Luego, a la salida de las 3:00, un grupo de trabajadores saliendo por Vázquez del Mercado, fueron por diversas calles acompañados de mariachis, gritando vivas a Vallejo y mueras a diferentes personas con los que están resentidos”.

En rigor el trabajo no se reanudó sino hasta el turno de la tarde, cuando fue posible revivir la casa de fuerza, aparte de que toda la mañana y el medio día fue de celebraciones.
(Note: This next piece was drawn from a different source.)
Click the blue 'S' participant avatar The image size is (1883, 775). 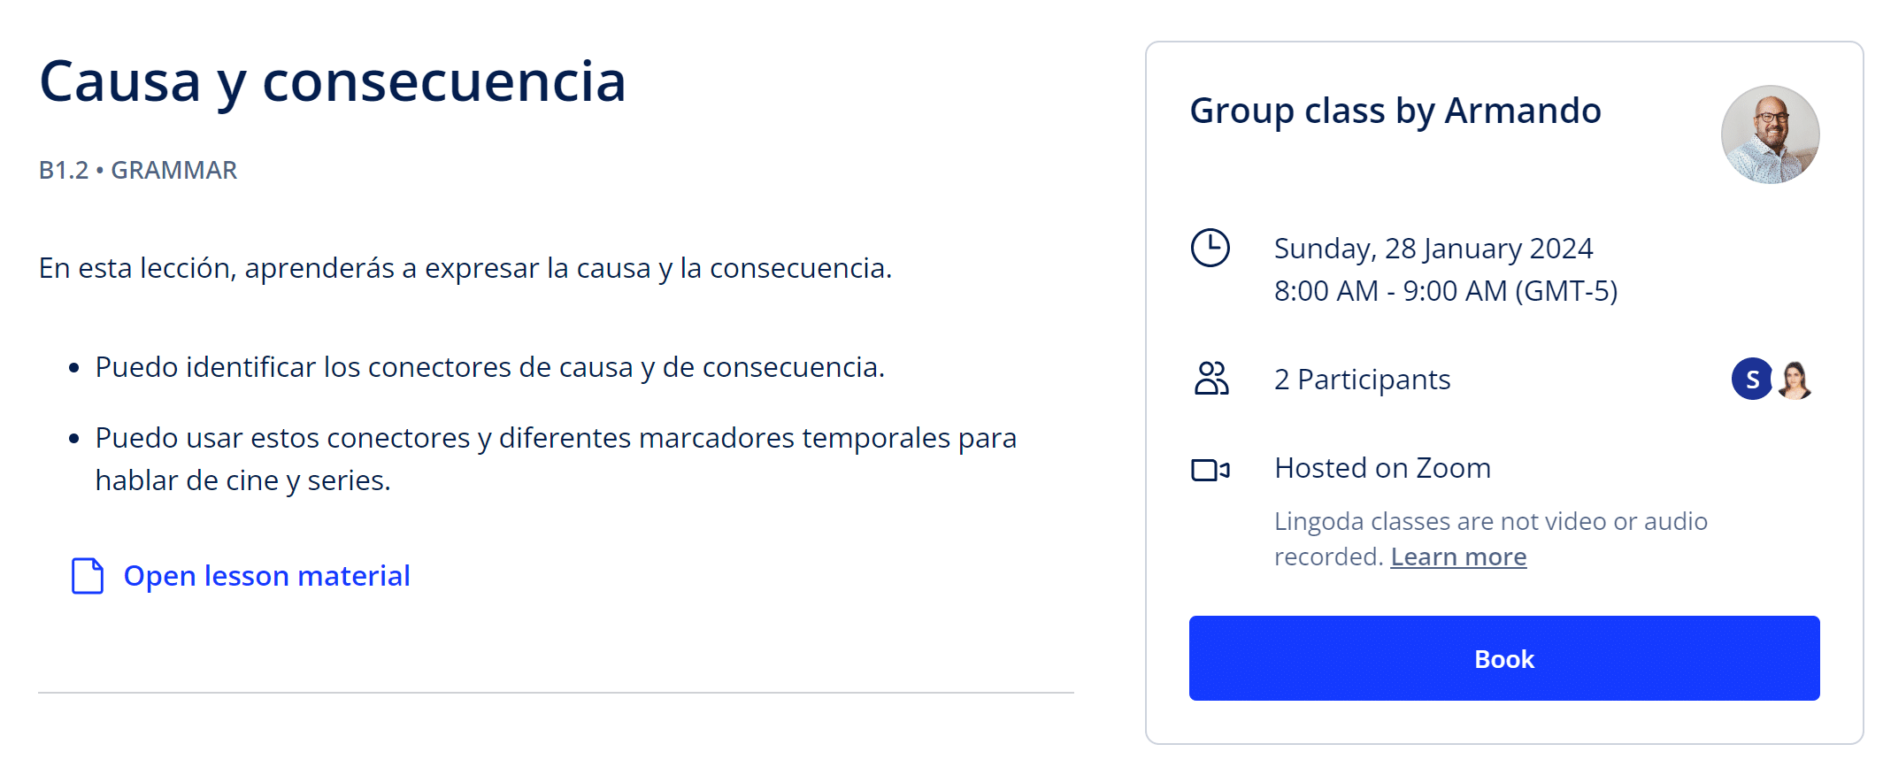tap(1751, 380)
El domingo uno de marzo un grupo de rieleros viajó a San Juan de los Lagos a darle gracias a la Virgen por la forma en que se había resuelto el conflicto…

Bien mirados estos acontecimientos, podría concluirse que aquello era demasiado bueno y había sucedido demasiado rápido, así como para ser verdad, de tal manera que todo el mundo en ese momento hacía cuentas alegres, sobre todo por el pavor que nos da; el horror, de que se nos rompa esta idea llevada y traída de la “tierra buena de la gente buena”.
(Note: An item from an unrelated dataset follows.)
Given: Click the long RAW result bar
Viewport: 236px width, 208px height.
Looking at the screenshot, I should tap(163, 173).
Los obreros del riel habían hecho una demostración de fuerza, y ahora tocaba al gobierno hacer lo propio, y lo hizo de manera contundente, así como para que a nadie le quedaran dudas de quien tenía el poder.

Luego de la firma del nuevo contrato colectivo de trabajo, el 26 de febrero de 1959, los obreros ferrocarrileros regresaron al trabajo, aunque algunos, difícil precisar el número, tardaron en hacerlo, por temor a ser represaliados, en vista de su pública negativa a secundar el movimiento insurgente.

Con el correr de los días se puso de manifiesto que el contrato no era tan bueno como muchos habían creído en un primer momento, de tal manera que pronto renació la agitación. Pero independientemente de esto, los rieleros se dieron una pausa para recibir en el taller, con serpentinas y confeti, a la gentil candidata a reina de la feria sanmarqueña, Licha de Lara, cumpliendo de esta forma con una añeja tradición.

La semana del 23 al 29 de marzo de 1959, semana santa de aquel año, fue determinante para el desarrollo del movimiento que los obreros ferroviarios del país estaban llevando a cabo. Los trabajadores volvieron a parar el miércoles 25, ahora en solidaridad con sus pares del Ferrocarril Mexicano, y lo siguieron haciendo en los días subsecuentes, incrementando el tiempo de paralización de labores.

Entonces la opinión pública se volvió contra ellos, y en especial contra el dirigente nacional, Demetrio Vallejo; las críticas de lo que se consideró como un exceso no se hicieron esperar.